▶ _Supplied entries_
====
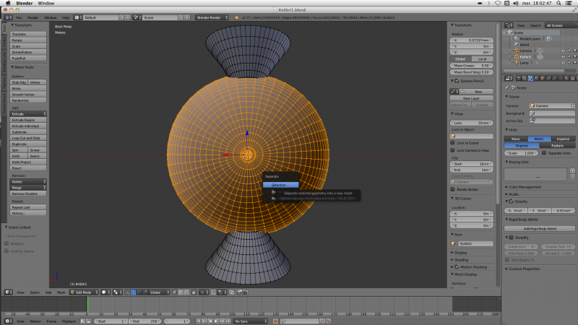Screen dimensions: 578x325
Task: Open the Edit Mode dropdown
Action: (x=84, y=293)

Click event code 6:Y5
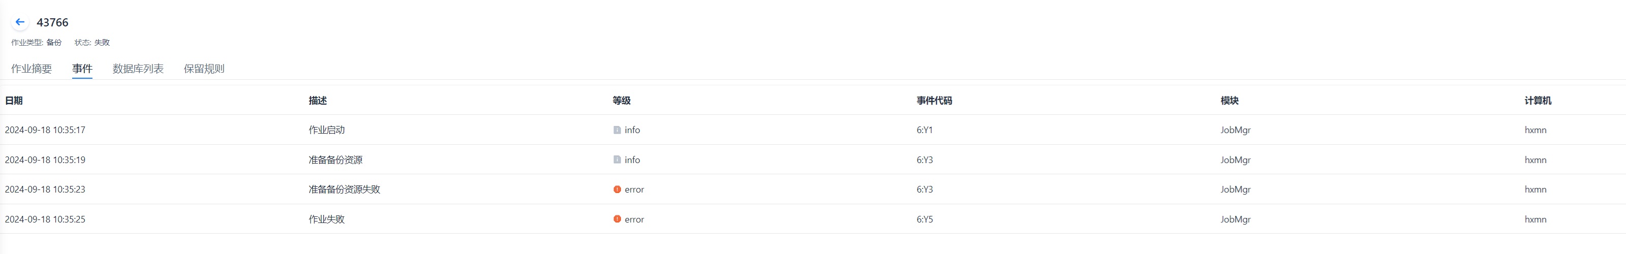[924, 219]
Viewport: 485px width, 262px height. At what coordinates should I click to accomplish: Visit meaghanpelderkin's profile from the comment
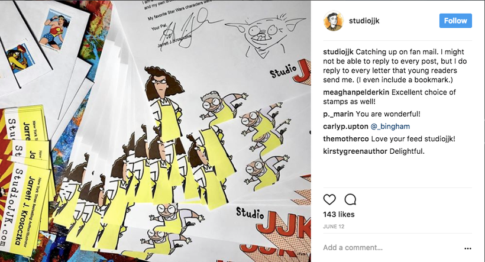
====
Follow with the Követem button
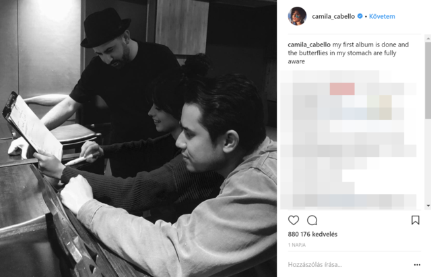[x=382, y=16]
====
▶ _Task requirements_
Above are some records. Output exactly the lines from the one that contains "Click event code 6:Y5" to the one that contains "Viewport: 485px width, 262px", keeping both, and omit the pictures.

▶ _Answer to the problem_
Click event code 6:Y5
[924, 219]
Viewport: 485px width, 262px height. At what coordinates should I click to accomplish: Visit meaghanpelderkin's profile from the comment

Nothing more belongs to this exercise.